Chief Executive Officer of the Small Business Association (SBA) Lynette Holder is adamant that the time for talking is over.
And today she served notice that the SBA would be turning up the heat on Government this year, as it seeks to get action on a range of issues affecting the sector.
While stopping short of saying precisely what the SBA intends to do to force the hand of the Freundel Stuart administration, Holder said: “We will be mobilizing, we will be doing what we need to do this year to get the message across that it is now time for action. No more talking!”
She argued that unemployment was increasing and people were feeling “a sense of hopelessness”, as she called on the decision makers to stop “pontificating the political verbiage” and to do what was necessary to advance the sector.
“Young people in particular are having a sense of uncertainty about their future, not knowing what to do with their skills, having ideas and talents but feeling a sense of hopelessness in their ability to turn those talents into productive endeavours,” she said.
“So we need to bring back a sense of hope to our society and we believe the small business sector can do so . . . . It is time now for action,” the SBA leader stressed.
Stating that she expects 2016 to be “another challenging year” for the sector, a frank-speaking Holder said she wanted to “send a message out there that this is the time for the Government of Barbados to really look assiduously now at putting the frameworks in place – the legislative framework [and] the policy framework” to address the impediments to business.
“Gone are the days where we are just talking about it. And it is my intention actually in this year to talk as little as I can and maybe try to do a little bit more. Let there be more action and less talk. We have been talking for a while,” said Holder during this morning’s presentation ceremony for the winners of the We Love You Right Back promotion, put on by design and marketing communications consultancy firm Miona Avenue.
Pointing to successive reports on doing business in Barbados, which have identified challenges such as access to finance, an unproductive workforce, high levels of bureaucracy, and the need for affordable utilities, Holder said the authorities were well aware of the problems.
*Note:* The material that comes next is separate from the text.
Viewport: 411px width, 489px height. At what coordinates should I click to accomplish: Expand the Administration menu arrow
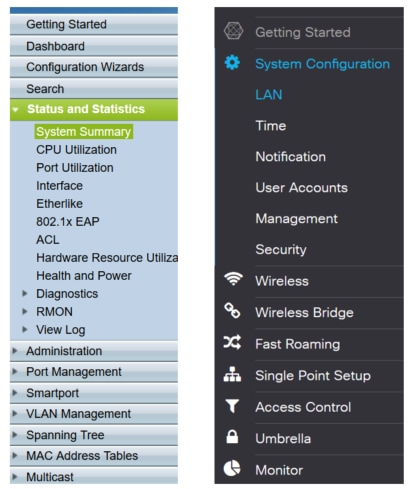coord(15,350)
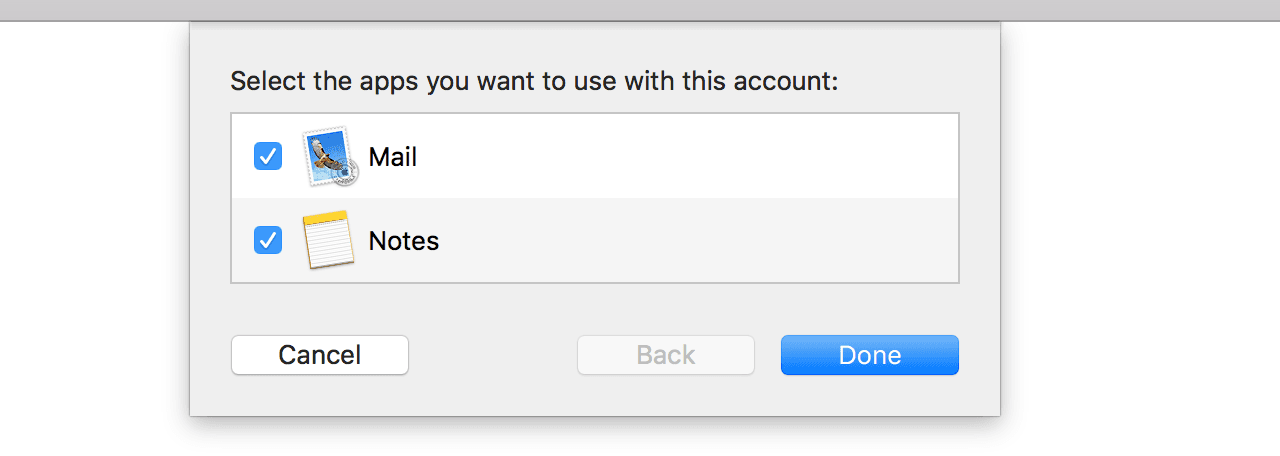The height and width of the screenshot is (456, 1280).
Task: Click blank space in the Mail row
Action: 680,157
“These are things that we have been talking about now for years. I am sure that all of you would agree that you tired of hearing these things. These things have been said time and time again,” she told the gathering at the SBA’s headquarters.
“I am now of the view that it is incumbent on us not to just talk anymore but we have to do. We have to bring to bear the kinds of solutions and responses necessary to grow and sustain this very important sector.”
She also complained that many small business operators were unable to do business online because of security concerns as well as the high cost associated with e-commerce platform here.
“We are saying to Government, ‘look, you have to put the legislative framework in place and the policy framework in place now to enable our sector to grow. It is time now for action no more talking’,” emphasized Holder, adding that the sector had proven that it was able to contribute significantly to GDP, employment creation and the improvement of Barbadian society.